El desfigurado líder supremo de Irán sigue invisible tras seis meses de una guerra existencial

08/28/2026

Una imagen fija de un video de archivo sin fecha, difundido por medios iraníes el 24 de agosto de 2026, muestra a Mojtaba Jamenei durante una reunión antes de asumir el cargo de líder supremo de Irán, en un lugar no identificado. Pool via WANA via REUTERS

DUBÁI – Seis meses después de los ataques aéreos que dieron inicio a la guerra y llevaron a un Mojtaba Jamenei gravemente herido al cargo de líder supremo de Irán, este sigue sin ser visto ni escuchado por los iraníes, un vacío en el corazón de la dirigencia del país.

Las preguntas sobre su estado y su papel son cada vez más delicadas, mientras Irán afronta decisiones cruciales sobre una guerra que ha incendiado Oriente Medio y devastado la ya frágil economía del país.

Funcionarios iraníes y otras fuentes de alto nivel en el país aseguran que Jamenei sigue al mando y gobierna desde las sombras por motivos de seguridad mientras se recupera de heridas que le desfiguraron el rostro, al tiempo que delega una amplia autoridad cotidiana en un círculo de altos cargos.

Sin embargo, ante la ausencia de fotografías, videos o mensajes de audio desde su nombramiento, una semana después del comienzo de la guerra, los iraníes se muestran cada vez más escépticos sobre su posición en una República Islámica en la que la voz del líder debe ser absoluta.

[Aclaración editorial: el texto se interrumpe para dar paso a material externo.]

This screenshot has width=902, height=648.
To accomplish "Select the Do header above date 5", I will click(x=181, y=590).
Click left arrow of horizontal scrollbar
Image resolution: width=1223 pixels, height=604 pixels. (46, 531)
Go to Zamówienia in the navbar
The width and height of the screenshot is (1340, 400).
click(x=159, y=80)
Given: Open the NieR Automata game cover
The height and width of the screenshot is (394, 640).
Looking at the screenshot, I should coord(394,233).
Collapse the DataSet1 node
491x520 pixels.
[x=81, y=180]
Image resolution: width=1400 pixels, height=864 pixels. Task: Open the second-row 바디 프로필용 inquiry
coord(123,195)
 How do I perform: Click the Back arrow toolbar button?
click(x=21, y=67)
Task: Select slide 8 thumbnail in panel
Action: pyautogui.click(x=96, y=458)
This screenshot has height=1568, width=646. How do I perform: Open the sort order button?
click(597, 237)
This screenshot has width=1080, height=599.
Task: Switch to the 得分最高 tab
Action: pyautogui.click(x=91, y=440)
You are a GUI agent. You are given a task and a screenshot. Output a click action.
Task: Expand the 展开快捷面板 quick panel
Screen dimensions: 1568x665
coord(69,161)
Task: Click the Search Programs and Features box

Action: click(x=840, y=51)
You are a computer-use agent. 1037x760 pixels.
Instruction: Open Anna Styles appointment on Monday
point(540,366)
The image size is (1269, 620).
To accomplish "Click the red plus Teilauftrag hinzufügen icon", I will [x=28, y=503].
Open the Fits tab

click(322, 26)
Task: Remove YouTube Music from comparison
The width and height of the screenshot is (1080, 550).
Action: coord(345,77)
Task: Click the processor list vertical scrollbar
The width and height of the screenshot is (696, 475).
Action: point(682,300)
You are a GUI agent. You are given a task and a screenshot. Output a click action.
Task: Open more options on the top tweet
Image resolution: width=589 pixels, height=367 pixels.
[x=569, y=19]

“La cuestión ya no es si Mojtaba está vivo, sino si Irán sigue teniendo un líder supremo que ejerza realmente sus funciones”, dijo Alex Vatanka, del Middle East Institute de Washington.

Los únicos mensajes de Jamenei al pueblo iraní han llegado mediante un puñado de comunicados escritos leídos en voz alta por presentadores de informativos. Incluso estuvo ausente de la fastuosa semana de ritos funerarios celebrados el mes pasado por su padre.

Altos funcionarios y otras fuentes conocedoras de la situación atribuyen la ausencia de Jamenei al temor a que sea asesinado y afirman que mantiene reuniones frecuentes con las principales figuras del régimen, recibe todos los informes importantes y adopta las decisiones finales sobre cada asunto relevante.

El presidente Masud Pezeshkian dijo el 10 de agosto que había mantenido una reunión de siete horas con Jamenei.

Pero las dudas comienzan a abrirse paso incluso entre los partidarios más intransigentes de la República Islámica.

“Necesitamos oír la voz de nuestro líder o ver alguna señal de que está ahí arriba y dirige el país, para que tengamos más confianza”, dijo un miembro de la milicia voluntaria Basij en Qom, la ciudad de seminarios religiosos situada en el corazón del Estado teocrático iraní.

Aunque el miembro de la Basij, que pidió el anonimato para hablar de un asunto tan delicado, dijo creer que Jamenei seguía tomando las decisiones clave, consideró que la ausencia incluso de una fotografía perjudicaba la moral y no favorecía los intereses de Irán.

Entre los iraníes que se oponen a la jerarquía gobernante o reclaman reformas profundas, el mensaje es más tajante. “¿Cómo sabemos que Mojtaba no ha sido asesinado?”, preguntó Shahrokh, un empresario reformista de Teherán que también pidió el anonimato.

“No es lógico que no haya una sola señal que demuestre que está vivo, y mucho menos pruebas de que participa en la toma de decisiones”, añadió.